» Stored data
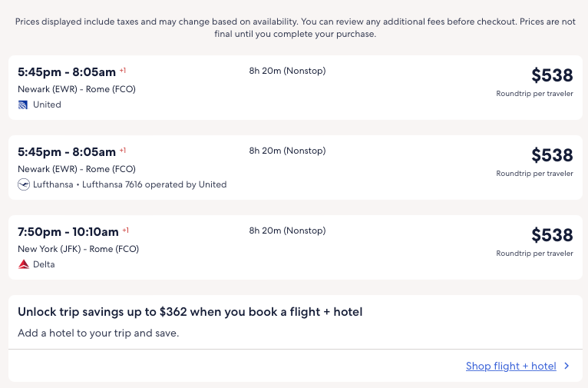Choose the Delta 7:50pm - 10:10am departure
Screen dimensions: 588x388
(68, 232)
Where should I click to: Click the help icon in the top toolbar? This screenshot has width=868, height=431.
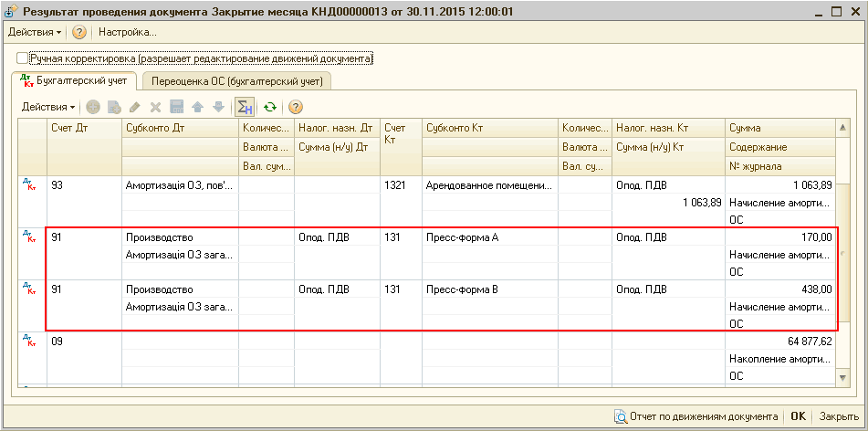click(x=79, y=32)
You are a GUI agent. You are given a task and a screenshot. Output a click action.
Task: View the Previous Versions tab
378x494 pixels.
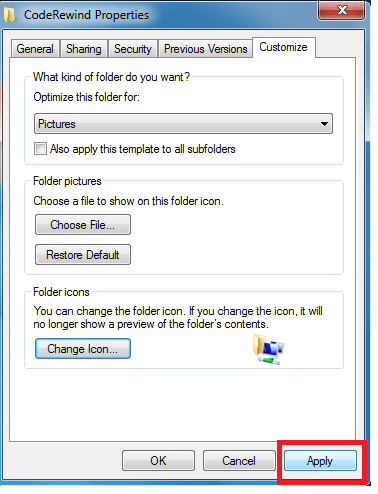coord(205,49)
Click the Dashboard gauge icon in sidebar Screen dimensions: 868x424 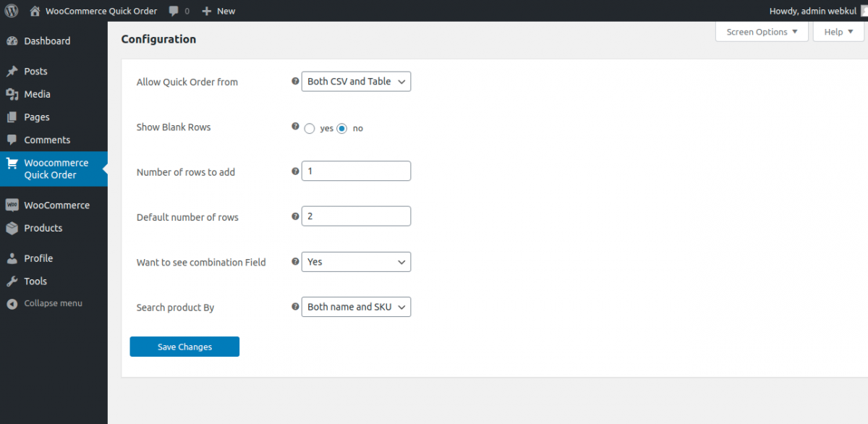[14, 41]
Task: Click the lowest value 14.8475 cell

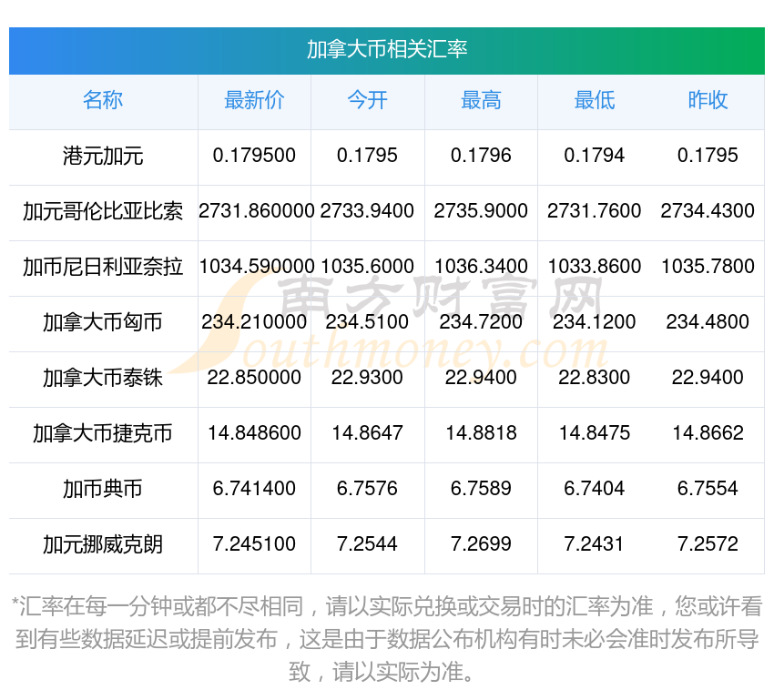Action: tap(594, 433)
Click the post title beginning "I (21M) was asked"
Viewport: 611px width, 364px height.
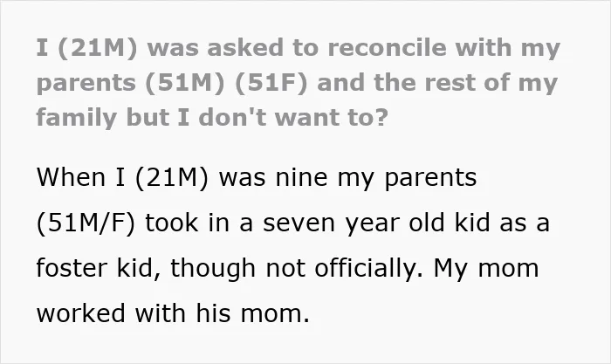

» Work task
Pictures are to be omitted. The lines from the line holding "Click the post" through the closing line of the data above are to be set down exactly, and nothing more.

» Response to the task
Click the post title beginning "I (21M) was asked"
Viewport: 611px width, 364px height.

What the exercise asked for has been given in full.